Eglises d'Asie – Birmanie
Diocèse de Banmaw : les catholiques Kachin face aux combats internes et à la crise sanitaire
Publié le 03/12/2021
Le père Paul Lahpai Awng Dang, 46 ans, du diocèse de Banmaw dans l’État Kachin, dans le nord de la Birmanie (près de la frontière avec la province chinoise du Yunnan), s’inquiète actuellement des conséquences indirectes des conflits armés entre les militaires et les rebelles Kachin armés sur le territoire de sa paroisse.
« Nous nous consacrons particulièrement à la formation à la foi et au soutien à l’éducation », explique le père Awng Dang, curé de la paroisse de Pangkak, qui compte près de 3 000 catholiques (587 foyers), majoritairement de l’ethnie Kachin. Le diocèse de Banmaw est situé à environ 800 km de Rangoun, sur les rives du fleuve Irrawaddy – une région montagneuse et luxuriante, connue notamment comme site exceptionnel pour l’exploitation du teck ; ainsi que pour ses maisons en bois et comme destination touristique.
Depuis des années, la région est affectée par les combats de l’armée contre les groupes rebelles, qui seraient soutenus par la Chine dans leur lutte armée pour l’indépendance du Kachin. En juin 2011, des violences ont éclaté entre l’Armée pour l’indépendance Kachin (KIA) et les militaires, forçant plusieurs dizaines de milliers de personnes à se réfugier dans des camps de fortune pour les personnes déplacées internes (IDP). Les combats se sont intensifiés depuis le coup d’État militaire du 1er février, qui a chassé du pouvoir le gouvernement civil élu de la Ligue nationale pour la démocratie (NLD).
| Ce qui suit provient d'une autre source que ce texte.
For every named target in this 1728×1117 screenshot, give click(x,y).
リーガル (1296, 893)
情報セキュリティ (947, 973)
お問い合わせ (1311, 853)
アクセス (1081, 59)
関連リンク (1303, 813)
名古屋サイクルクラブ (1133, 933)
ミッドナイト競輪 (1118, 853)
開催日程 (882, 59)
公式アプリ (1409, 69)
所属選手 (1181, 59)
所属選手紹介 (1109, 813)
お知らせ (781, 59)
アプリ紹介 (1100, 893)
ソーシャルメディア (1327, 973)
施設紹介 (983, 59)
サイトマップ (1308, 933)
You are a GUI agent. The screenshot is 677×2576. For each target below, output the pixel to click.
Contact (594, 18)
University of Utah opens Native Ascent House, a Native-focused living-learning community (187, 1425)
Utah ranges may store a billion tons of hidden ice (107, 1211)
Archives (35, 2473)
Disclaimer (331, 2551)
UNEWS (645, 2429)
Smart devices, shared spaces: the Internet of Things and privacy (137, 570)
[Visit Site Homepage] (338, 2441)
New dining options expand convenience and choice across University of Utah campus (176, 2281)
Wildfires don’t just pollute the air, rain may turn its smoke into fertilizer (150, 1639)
La mission affectée par la crise sanitaire
Une priorité pastorale majeure de la paroisse de Pangkak est d’offrir un soutien humanitaire à plusieurs milliers d’habitants déplacés et réfugiés dans sept camps IDP de la région, en collaboration avec la Caritas locale (Karuna). La paroisse gère également un internat pour les collégiens et les lycéens, explique le père Dang, qui est au service de la paroisse depuis trois ans. Le prêtre s’efforce d’équilibrer les choses et de maintenir des relations fonctionnelles entre trois principaux groupes : la KIA, le gouvernement birman et les autorités chinoises (de la province voisine du Yunnan).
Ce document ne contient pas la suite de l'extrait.